Italy’s long-gone Etruscans and their art will shine in a San Francisco exhibition, thanks to NEH money. Left: Caeretan hydria, 520–510 B.C., terra-cotta. (Public domain/via Wikimedia) Right: Sarcophagus and lid with husband and wife, 350–300 B.C., travertine. (Photo courtesy of the Museum of Fine Arts, Boston)

An exhibition on the Etruscans at the Palace of the Legion of Honor in San Francisco gets $100,000. I love the Etruscans, from whom I’m surely descended, for their emotional sculpture, color sense, terra-cotta expertise, and their art of nature. And there’s $197,000 for a book on the letters of Zachary Taylor and Millard Fillmore, our 12th and 13th presidents, respectively. It’s an excellent American University project, and the first of three volumes will be out in time for America’s 250th. The war hero Taylor died after barely more than a fraught, frustrating year in office, probably of cholera caused by bad Swamp sanitation. Fillmore, his VP and successor, is most remembered for his later, presidential run as the nominee of the Know Nothing Party. Both had their bright moments, though, and need some sunshine.

Saving the loftiest for last, the NEH made the biggest grant in its history. It’s giving $10 million “to help accelerate work by researchers” at the University of Virginia and other institutions on the papers of Founding Fathers such as George Washington and James Madison. For $10 million, I’d accelerate, Secretariat-fast. The NEH grant also funds an America 250 website presenting a curated selection of Founding Father documents. Reading original material is so much better than an academic’s interpretation, which may or may not be twisted. I hope NEH establishes a regimen of progress payments. Otherwise, UVA might still be working on Washington’s papers for America 300. UVA’s incomplete Washington Papers Project started in 1968.

The NEH appears to be organizing artist submissions for the National Garden of Heroes sculpture project, set to open before July 4, 2026. I wrote about it a couple of months ago. The deadline for proposals was July 1. My spies tell me that the NEH did indeed get some proposals. Stay tuned.

The NEA? It gave $886,000 in late June for art programs for veterans, a good cause.

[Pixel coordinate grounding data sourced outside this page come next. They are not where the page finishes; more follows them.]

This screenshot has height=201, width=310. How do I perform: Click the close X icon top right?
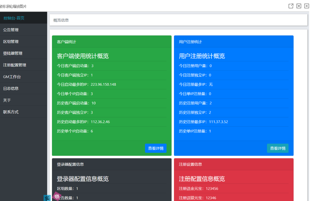[x=307, y=6]
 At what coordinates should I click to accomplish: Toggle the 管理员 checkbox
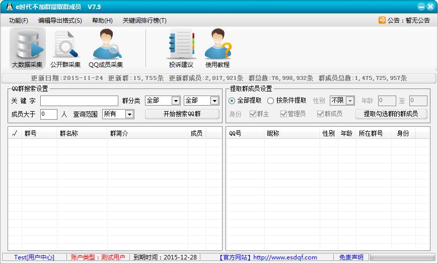tap(283, 114)
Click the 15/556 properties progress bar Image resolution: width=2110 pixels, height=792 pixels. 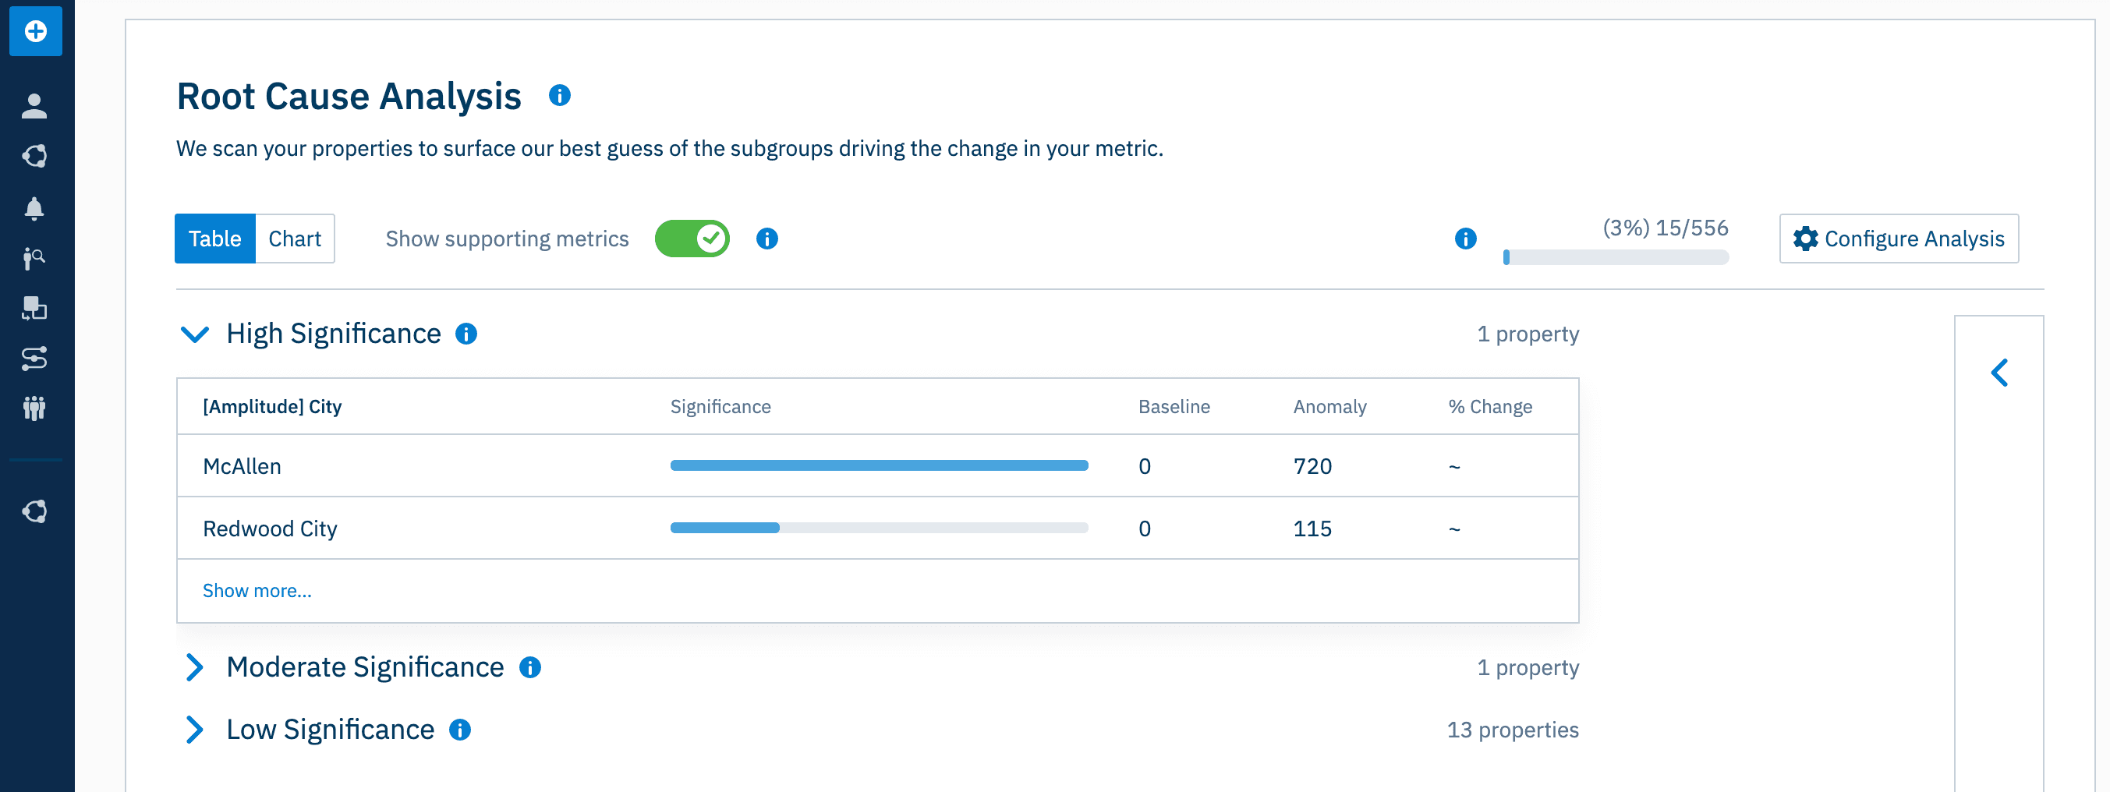(x=1615, y=257)
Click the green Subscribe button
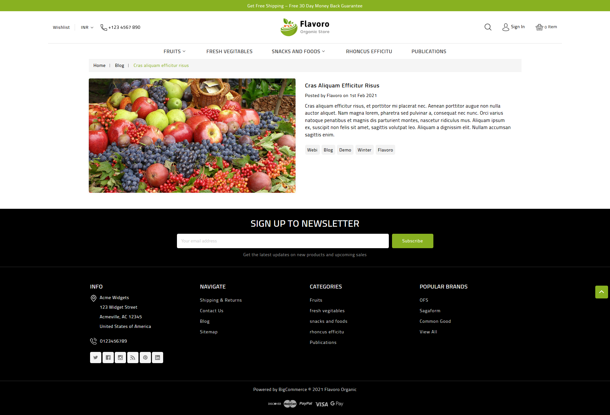The image size is (610, 415). [x=413, y=241]
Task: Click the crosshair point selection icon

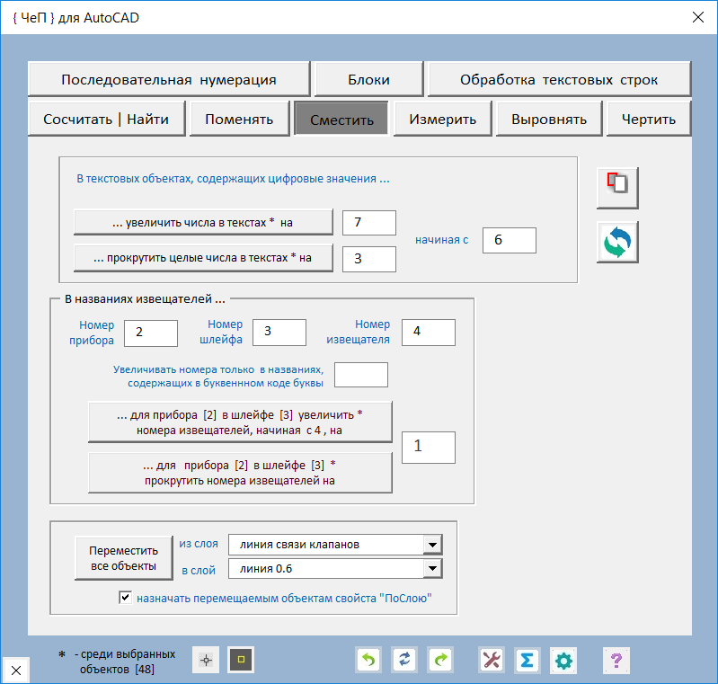Action: 206,661
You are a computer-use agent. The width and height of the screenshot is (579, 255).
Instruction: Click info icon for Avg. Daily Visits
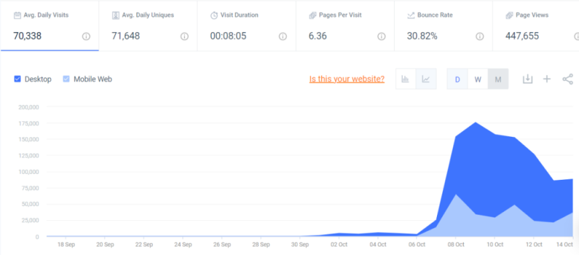coord(86,37)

They’re mostly small, $10,000 or $25,000, with a few $50,000 grants, for things such as creative writing, a veterans’ night at the Steppenwolf Theater in Chicago, a veteran improv troupe, and blacksmithing classes. Most members of the NEA’s senior program staff have quit. The NEA’s last four press releases are artist obituaries. Not a good look.

The IMLS hovers at death’s door, sad since of the three it’s by far, and over time, the most effective and apolitical. At the end of July, it gave non-competitive grants ranging from $6,000 to $10,000 to 158 Native tribal libraries for the purpose of “advancing education, workforce development, and heritage preservation.”

In the past few days, the IMLS sent me two press releases, their first since March. One touts Second Lady Usha Vance’s summer reading challenge for kids — read twelve books and you get a diploma and entered into a raffle for a trip to Washington, D.C. Fine, but I got the press release on August 8. Astronomically, summer lasts until September 21. Practically, though, as John Travolta and Olivia Newton-John sang, “summer days, drifting away.” Late, to say the least, for this notice. Another press release announced the Presidential AI Challenge for young people, not an IMLS program. IMLS’s foundational statute is up for congressional reauthorization in September.

I’ll be in the Swamp next weekend for a White House tour and visits to Smithsonian museums. I’m going on the Joe Sixpack tour, nothing special, but I’ll still write about it. At the Smithsonian, I hope not to be struck by the sword of Damocles hanging over the institution. After years of playing politics, the Smithsonian is getting its comeuppance.